Cut top and bottom edges off beets

Scrub beets under running water until clean

Wrap beets in aluminum foil, place on a baking sheet, and roast in the oven until cooked through, approximately 45 to 60 minutes.

Wrap beets with aluminum foil and place on cooking sheet

Bake for 45-60 minutes, depending on size of beets

Remove from the oven, let cool for 10 minutes, and then peel. The skin should come off very easily, either using your fingers or a paring knife.

Remove beets from oven and let cool for 10 minutes

Unwrap beets and remove skin with fingers or paring knife

Discard the skin and the foil and use the beets however you want: slice into 1/4-inch thick slices for a gratin, quarter them and toss them in a salad with lentils, goat cheese and frisee. Whatever you do with them, enjoy!

Beautiful roasted beets, peeled and ready to go!


Conquering a Cooking Phobia: Scallops Provençal

This week is about conquering my cooking fears. Obviously I love to cook and hopefully am somewhat good at it, or else I wouldn't be writing this blog. But there are just some things that I feel are better ordered at restaurants, because my perception of their complicated, involved, lengthy preparations have me backed into my figurative kitchen corner. Take scallops for example. I don't mean tiny, fishy bay scallops. I mean gigantic, tender, gorgeous sea scallops. The ones you get at a restaurant like Gulfstream or Napa Valley's FARM, for example, where they're just perfect. So perfect you know anything you do at home will just be a disappointment. They've been pan seared and have a light, golden crust, a perfectly succulent texture and taste like heaven. I love when they come with roasted golden beets (another foodie phobia of mine), marcona almonds and frisee.

Conquering a cooking phobia: Pan-Seared Scallops Provençal
Photo courtesy of OnePerfectBite

So the other day I decided to tackle the shellfish head (or shell) on, spreading out my cookbooks and searching each index for the perfect scallop recipe. I was picky; after all, I figured the better the recipe, the better my chances of success. I found what seemed to be a great recipe from Ina Garten for Scallops Provençal, and while I had low expectations (yet high hopes), I have to say it turned out great!

I was so excited about the result that I actually bought scallops again for tonight. Now I'm going to try, try and try again until I get close to perfect. Most importantly, I'm one kitchen phobia down and only have a few more to go. Here's the recipe:

Scallops Provençal
  • 1 pound fresh sea scallops
  • Kosher salt and freshly ground black pepper
  • All-purpose flour, for dredging
  • 4 tablespoons (1/2 stick) unsalted butter, divided
  • 1/2 cup chopped shallots (2 large)
  • 1 garlic clove, minced
  • 1/4 cup chopped fresh flat-leaf parsley leaves
  • 1/3 cup dry white wine (make sure it's good...then drink the rest!)
  • 1 lemon, cut in 1/2
A word to the wise: This recipe goes by FAST. Even one extra minute means tough scallops; and no one wants tough, chewy scallops. So make sure you've got everything ready chopped, measured and ready to go before you start.

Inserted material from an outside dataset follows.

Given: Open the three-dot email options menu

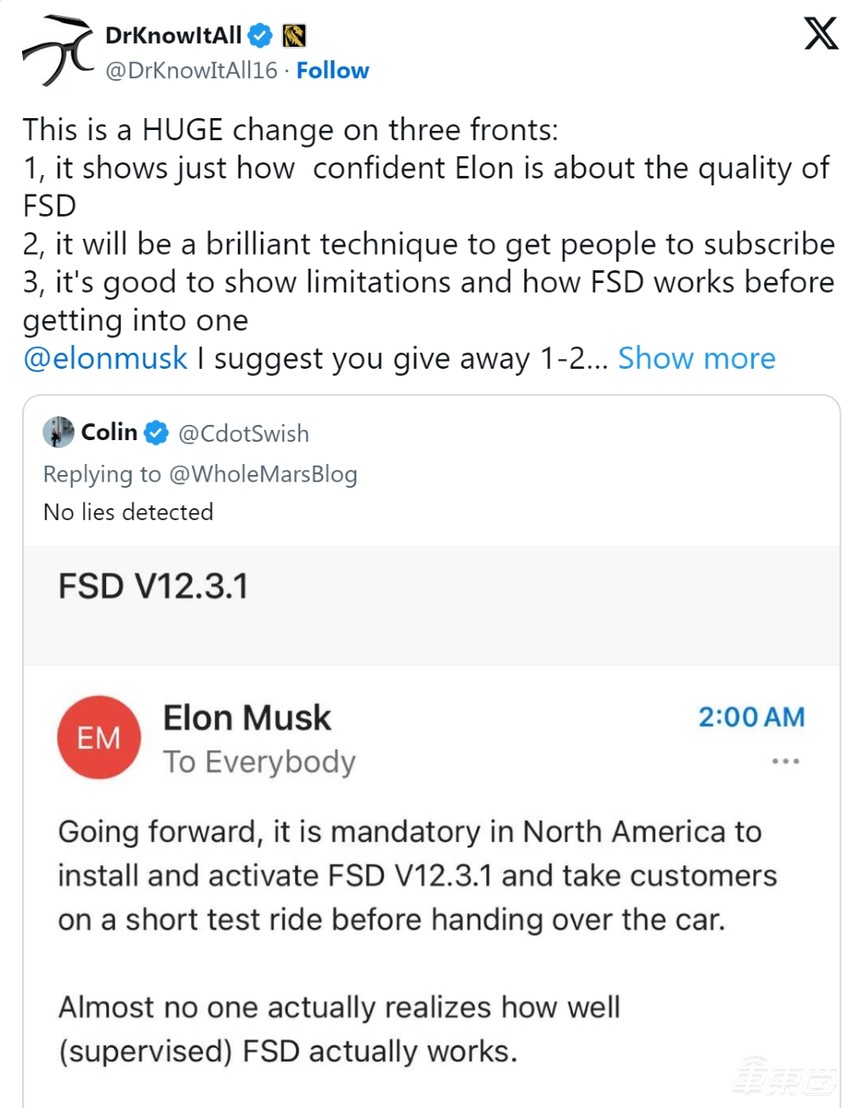Looking at the screenshot, I should click(x=786, y=762).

Sprinkle scallops with salt and pepper, toss with flour, and shake off the excess. In a very large saute pan, heat 2 tablespoons of the butter over high heat until sizzling and add the scallops in 1 layer. Lower the heat to medium and allow the scallops to brown lightly on 1 side without moving them, then turn and brown lightly on the other side. This should take 3 to 4 minutes, total. Melt the rest of the butter in the pan with the scallops, then add the shallots, garlic, and parsley and saute for 2 more minutes, tossing the seasonings with the scallops. Add the wine, cook for 1 minute, and taste for seasoning. Serve hot with a squeeze of lemon juice.

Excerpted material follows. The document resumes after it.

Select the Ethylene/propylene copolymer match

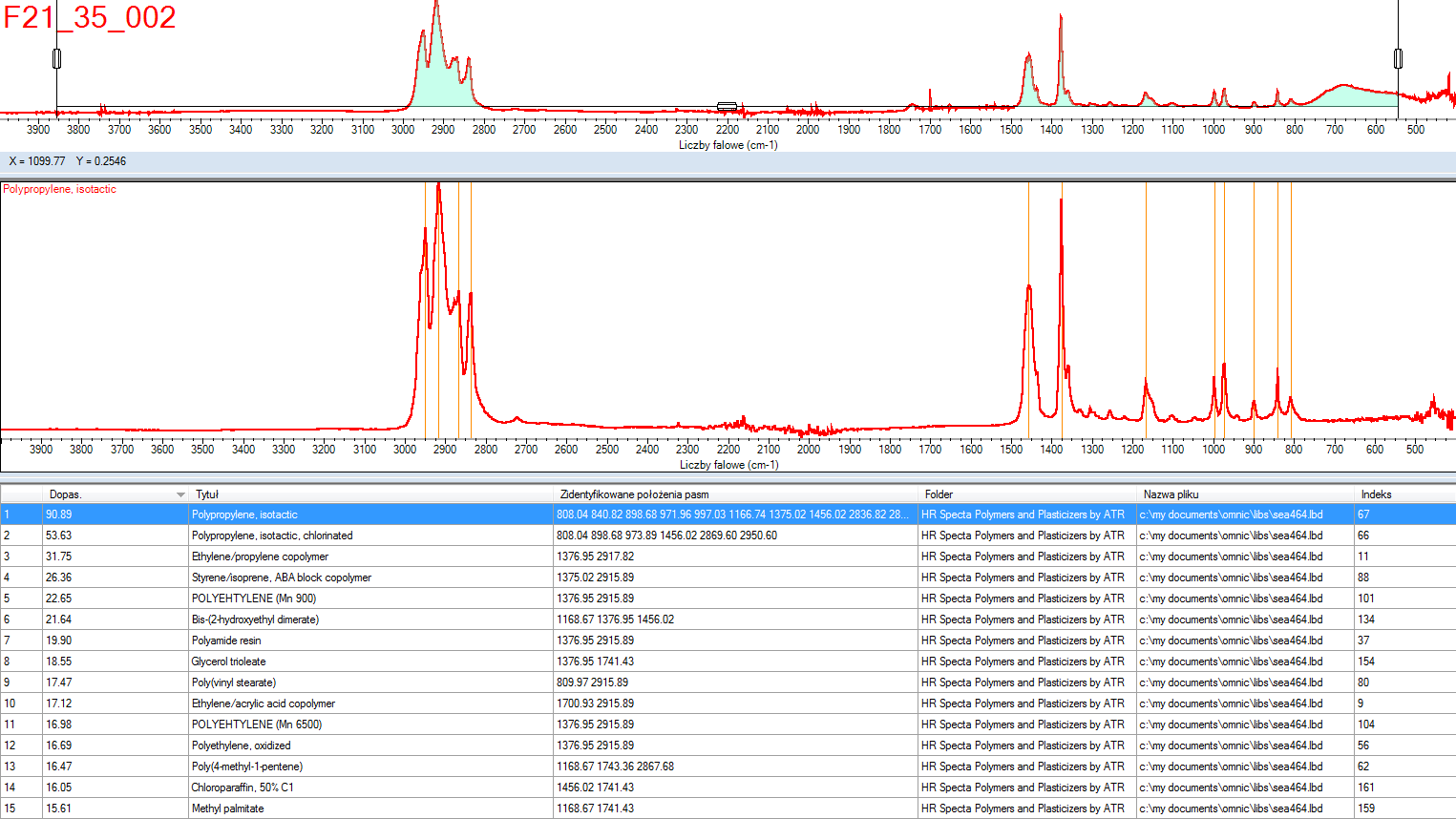tap(260, 556)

Dredge scallops in flour with salt & pepper, then brown in pan

Dice two large shallots & garlic clove

Wash and chop flat leaf parsley

Flip scallops once they are golden brown

Add shallot, garlic, flat leaf parsley and cook for two minutes. Then add the white wine and let all the flavors come together.

I tossed a mixed green, tomato and mozzarella salad on the side.